Matières noires

Collection de 5 vidéos-sons de courtes durées explorant la notion de réminiscence à travers une recherche formelle sur l’inter-dépendance du son et de l’image, 2012-2014

Une douceur qui fait mal, texte de Sylvie Corroler, Directrice de la Fondation espace écureuil, Juin 2015 à Toulouse.

(…) Comme cela est facile avec les choses, la matérialité. Jeter et oublier. Mais le souvenir ne fonctionne pas ainsi. Dans son silence qui revient sans cesse, il y a du flou et du bruissement, quelque chose de la ténacité. Cette ténacité est ici dans des images presque fixes d’un ciel, d’un arbre, d’une photo d’enfant. Des vidéos comme de courts écrits, percutants, qui oscillent entre rêve et cauchemar.

Pas de narration. Le souvenir n’est pas une histoire qu’on raconte, c’est une trace, une image, un bruit, un son, une musique. Et c’est un collage qui fait surgir la voix des morts et celle du temps ancien, sans exubérance, avec même une certaine douceur : une douce nostalgie horrifiante. Entre la mémoire et l’oubli, le malaise est obsédant. Les images sont bienveillantes, les films sont implacables.

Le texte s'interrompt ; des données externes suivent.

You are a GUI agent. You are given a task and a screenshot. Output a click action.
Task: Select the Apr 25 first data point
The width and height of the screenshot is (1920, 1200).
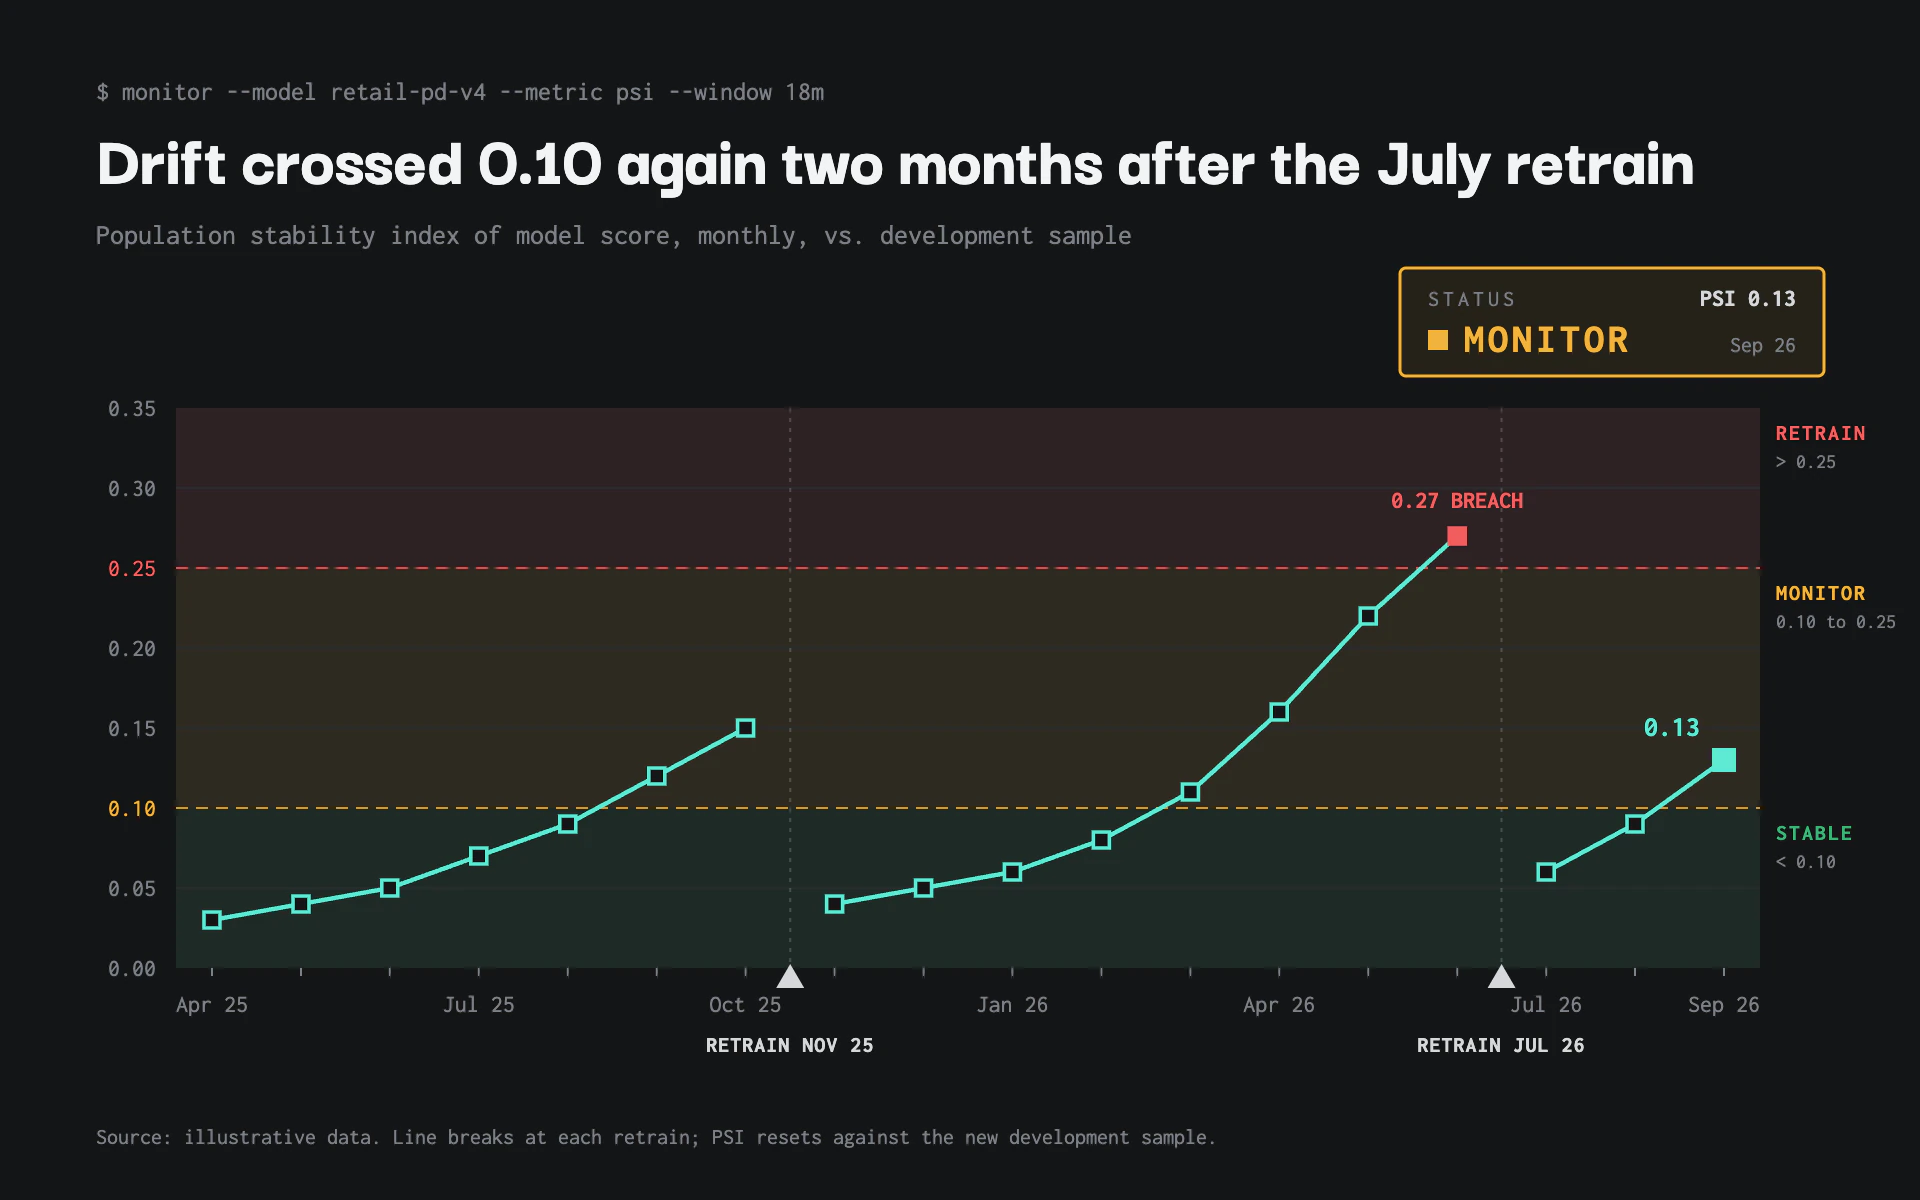212,920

Et le doux éclat de lumière brûlera toute l’image, dans un effacement total et douloureux. La douce douleur de gratter ses plaies en voie de guérison, afin de retarder l’effacement que l’on souhaite et que l’on redoute. Car on ne peut se séparer de cette idée idiote : la peur de disparaître en même temps que cette sourde douleur qui nous accompagne depuis si longtemps et dont on dit qu’on aimerait se débarrasser. Alors, croyons-nous, nous voyagerions légers, si légers (…)

Construite sur le principe d’un chiasme, cette vidéo-son interroge l’émergence du sens dans un chassé-croisé entre ce qui est montré et ce qui est donné à entendre.
Les premiers instants la perception est uniquement visuelle, puis l’intrusion d’une narration sonore modifie la perception des images qui, d’espaces projectifs, deviennent illustration du propos.
Dans cette vidéo, le son (musique du compositeur norvégien Nystedt), semble être à l’origine de l’altération de l’image jusqu’à sa disparition ultime.
Dans ce court format, les images défilent en boucles de quelques secondes sur une bande son qui elle s’étire sur 2 minutes.
Cette vidéo est aussi éditée sous la forme d’un flipbook : Vanity book.
Des cris d’oiseaux envahissent l’espace d’un tableau abstrait mouvant. Au fil du temps un suspense sonore s’installe.